-- INPUT MATERIAL start --
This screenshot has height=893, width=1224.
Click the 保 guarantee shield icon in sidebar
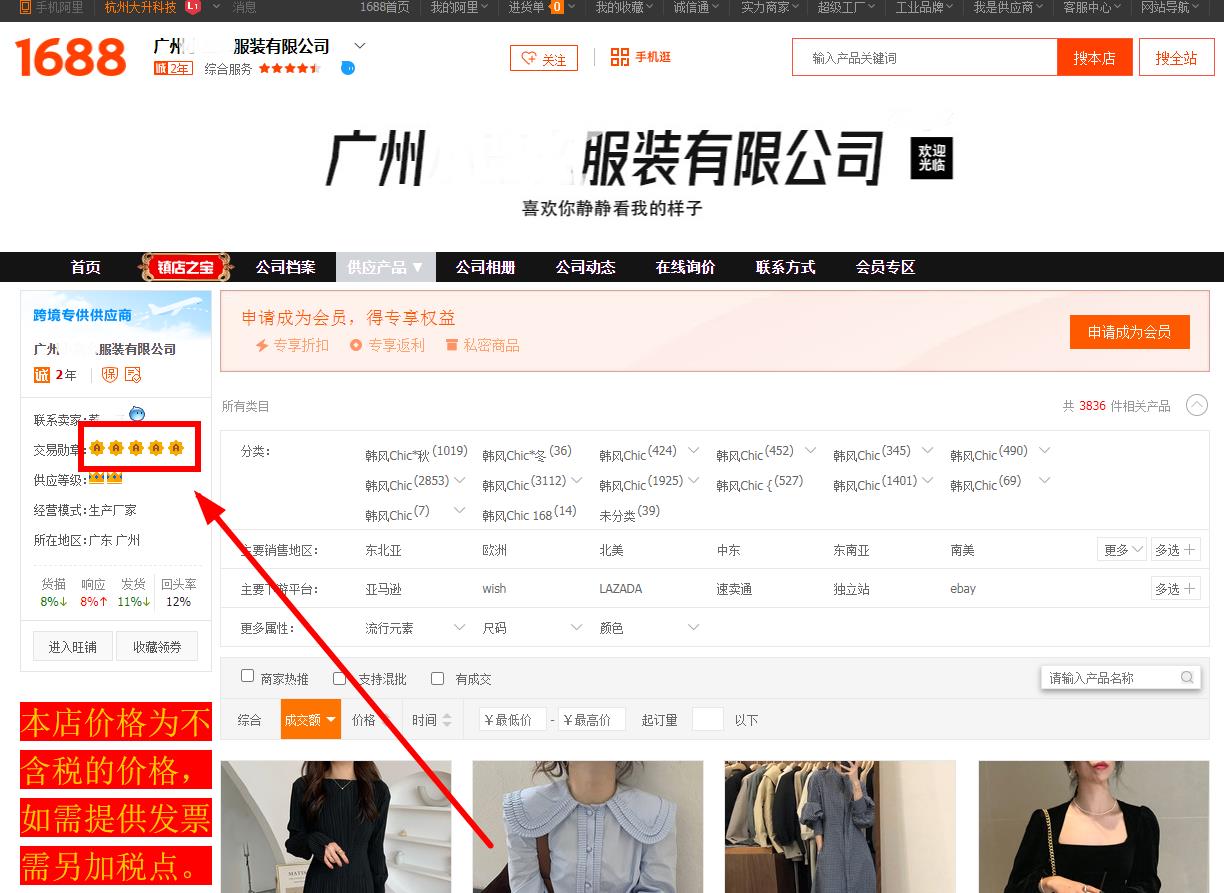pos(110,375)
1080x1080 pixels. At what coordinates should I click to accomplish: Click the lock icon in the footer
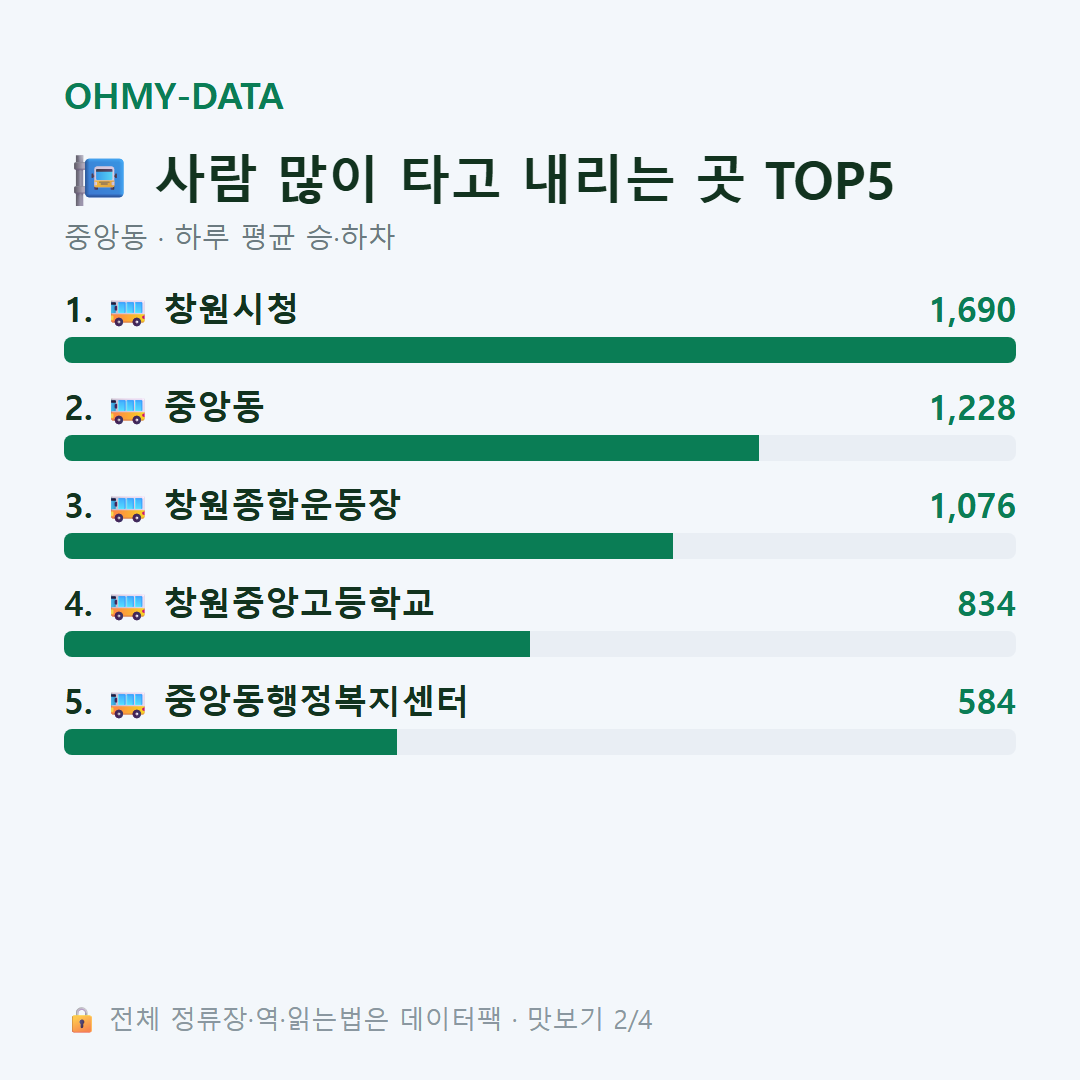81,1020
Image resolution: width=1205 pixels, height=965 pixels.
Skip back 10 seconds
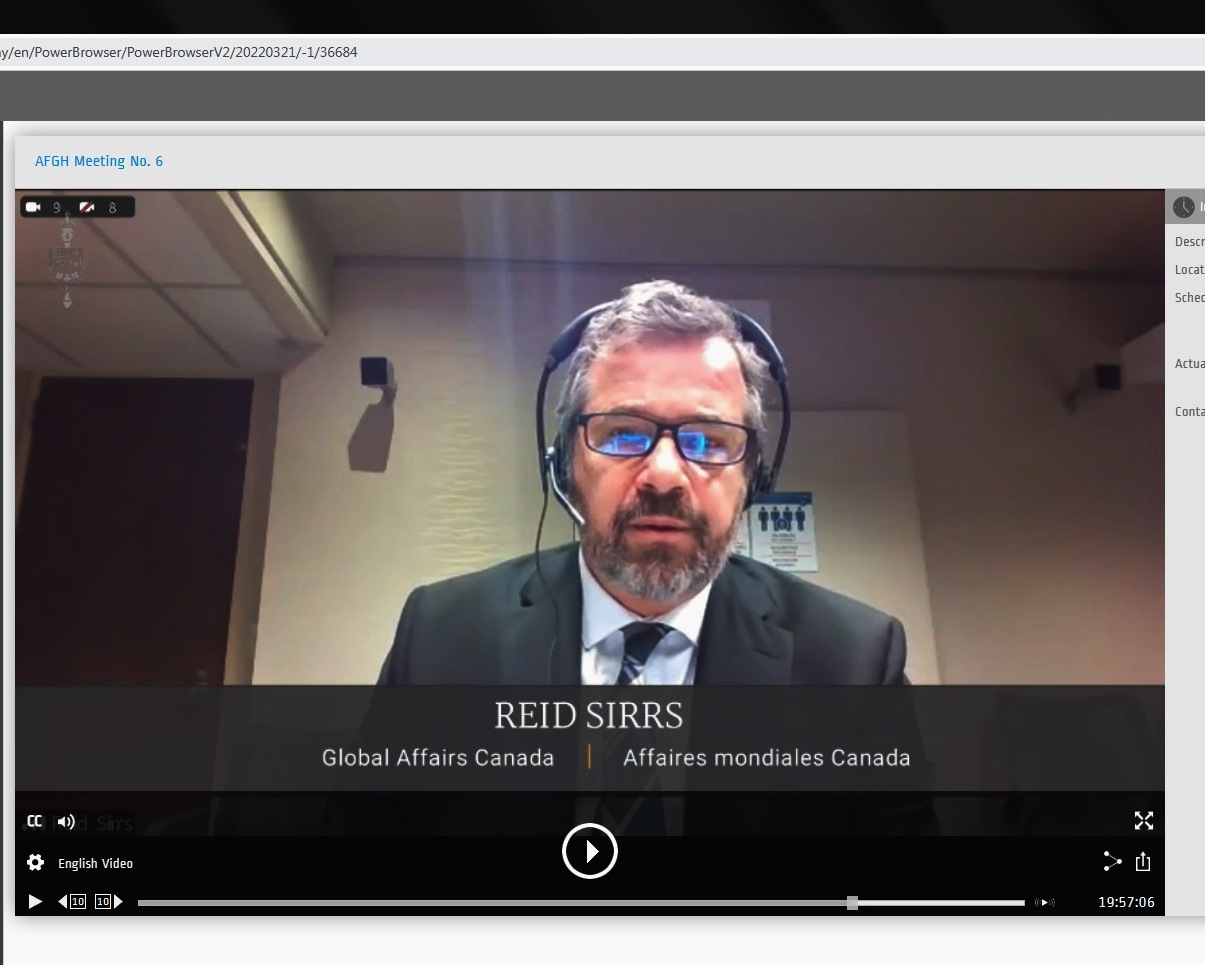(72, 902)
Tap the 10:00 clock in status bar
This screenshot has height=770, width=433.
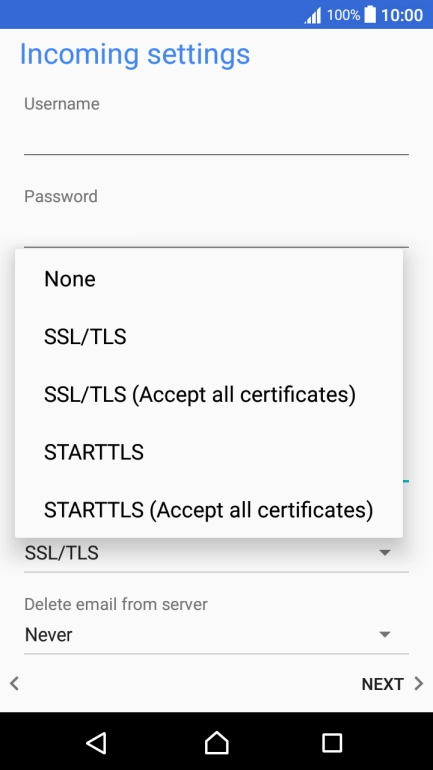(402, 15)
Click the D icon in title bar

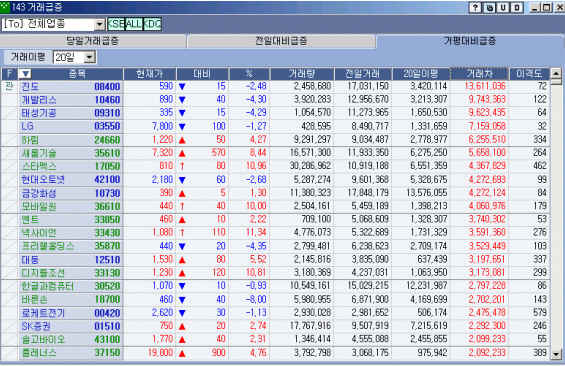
-- INPUT MATERIAL end --
EXERCISE OBJECTIVE
Can you put every line from all the entries above into a numbered list, skipping blank lines and leaving the pictures out?

EXERCISE RESULT
1. This screenshot has height=893, width=1224.
2. Click the 保 guarantee shield icon in sidebar
3. pos(110,375)
4. 1080x1080 pixels. At what coordinates should I click to accomplish: Click the lock icon in the footer
5. 81,1020
6. Image resolution: width=1205 pixels, height=965 pixels.
7. Skip back 10 seconds
8. (72, 902)
9. Tap the 10:00 clock in status bar
10. This screenshot has height=770, width=433.
11. (402, 15)
12. Click the D icon in title bar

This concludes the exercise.